Oracle is aiming to make it easier for organizations to balance price and performance in their cloud environments and reduce costs with new Oracle Cloud Infrastructure (OCI) Compute E5 instances with 4th generation AMD EPYC processors.
According to the company, unlike other cloud providers’ rigid instance options that bind organizations to paying more for unused computing resources, flexible instances from OCI allow customers to allocate cores and memory as needed.

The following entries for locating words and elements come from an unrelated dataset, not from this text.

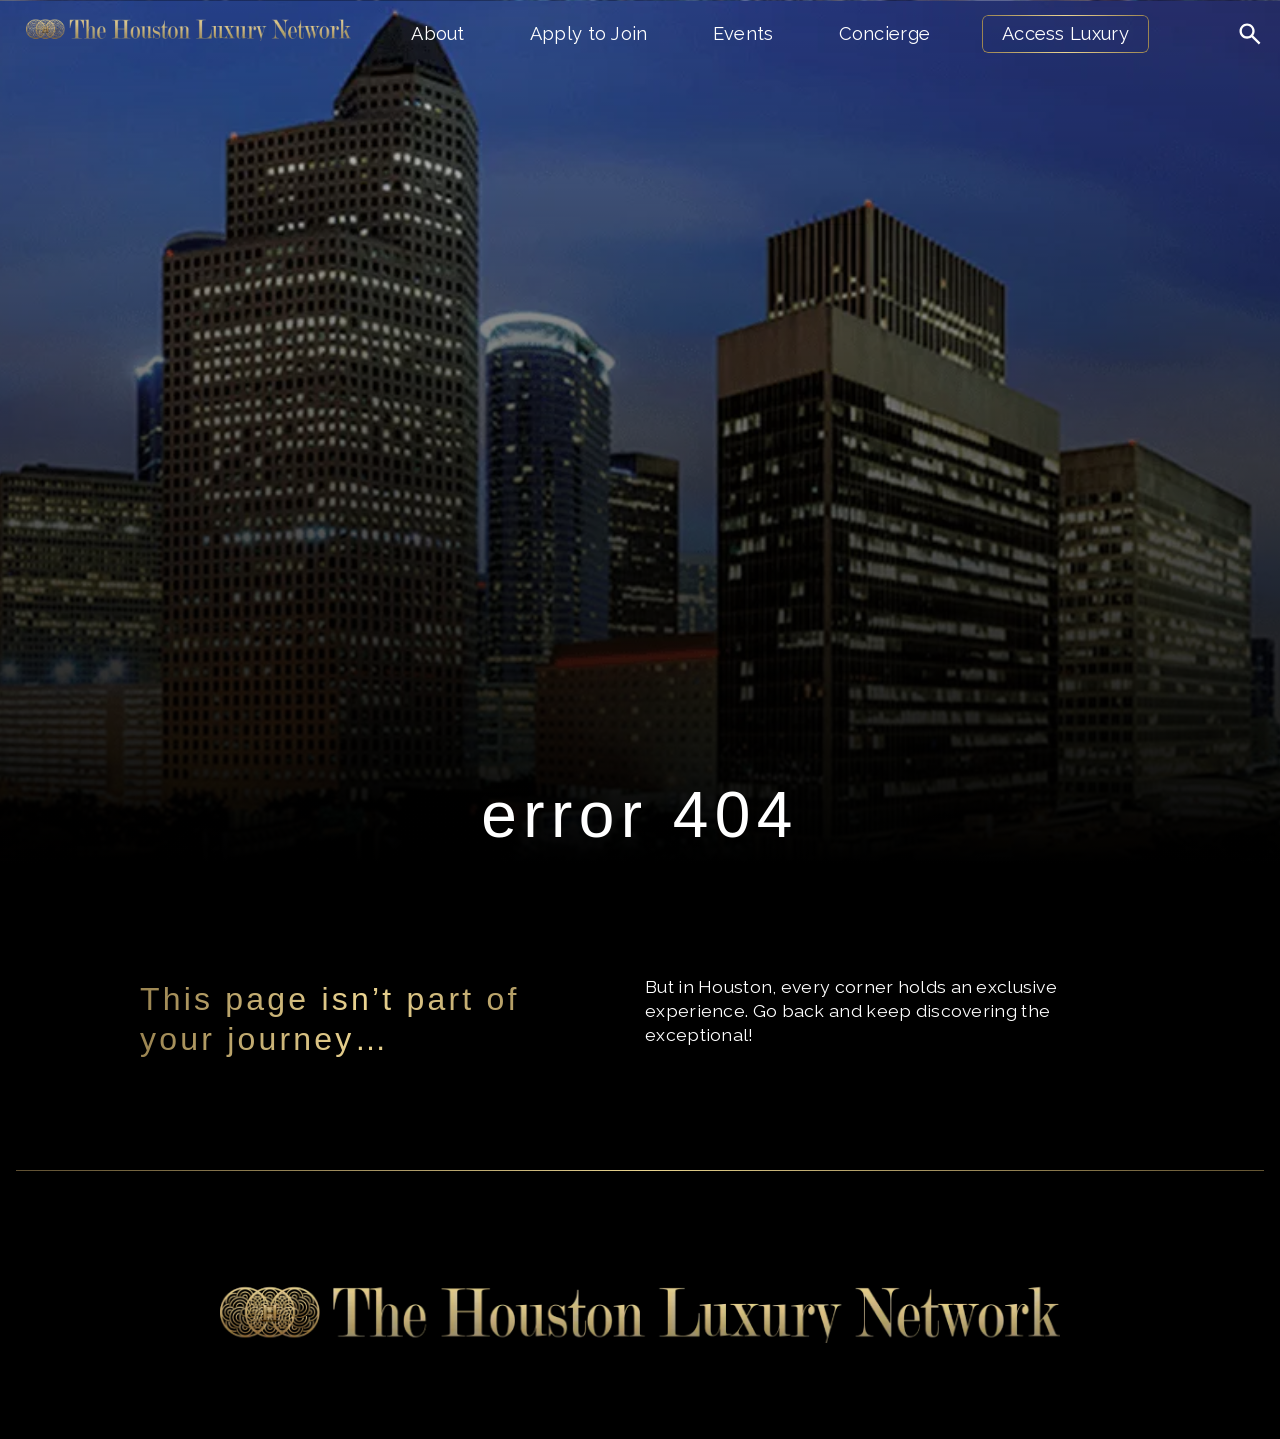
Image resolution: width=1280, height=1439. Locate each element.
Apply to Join (589, 33)
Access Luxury (1065, 33)
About (438, 33)
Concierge (885, 33)
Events (743, 33)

Oracle offers standard, high-performance computing (HPC), and Dense-IO instances with choices for the number of cores, amount of memory, local and remote storage, networking, and other resources to serve a wide variety of workloads faster and more efficiently. These instances offer customers flexible and simple options to run a wide range of workloads in the cloud including applications from Oracle, Microsoft, SAP, and other third-party ISVs, as well as VMware and Kubernetes environments.
OCI Compute E5 instances will offer more CPU cores, better performance per core, better memory bandwidth, and higher storage capacity than previous iterations with customizable options including:
- OCI Compute E5 Standard instances are the preferred platform for web and application servers, back-end servers for enterprise applications, application development environments, and many other use cases.

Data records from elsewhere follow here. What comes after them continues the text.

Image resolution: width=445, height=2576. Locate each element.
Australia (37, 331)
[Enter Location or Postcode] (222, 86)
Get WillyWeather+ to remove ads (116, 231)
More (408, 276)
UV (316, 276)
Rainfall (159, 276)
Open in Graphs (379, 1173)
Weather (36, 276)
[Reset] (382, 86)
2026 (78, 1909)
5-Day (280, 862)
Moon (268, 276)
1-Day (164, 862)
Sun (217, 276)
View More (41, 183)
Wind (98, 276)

- OCI Compute E5 HPC instances bring powerful, cost-effective computing capabilities to complex mathematical and scientific problems across industries.
- OCI Compute E5 Dense-IO instances are designed for large databases, big data workloads, and applications that require high-performance local storage.
- OCI also enables customers to customize their deployments to suit their needs with specific capabilities such as burstable and preemptible instances.
In addition to typical uses for cloud-based compute services, OCI Compute E5 instances can be configured with clustered file systems to tackle complex cases. These include cases with large databases or requirements to access and change data rapidly such as training AI models, conducting financial analysis, rendering video, or simulating car crashes.
“AMD EPYC processors have made another leap forward in the performance, scalability and energy efficiency needed to run the most demanding business critical cloud workloads our customers rely on,” said Ram Peddibhotla, corporate vice president, cloud business, AMD. “With our new 4th Gen AMD EPYC processors, we’re helping cloud providers, like Oracle Cloud Infrastructure, offer high performance compute resources that enable customers to drive faster business results along with the security and flexibility they expect from EPYC processors.”
OCI Compute E5 instances support multiple operating systems including Oracle Linux, Windows, and Red Hat among others, as well as hundreds of installable images from the Oracle Marketplace. Oracle plans to make OCI Compute E5 instances generally available during the second half of 2023.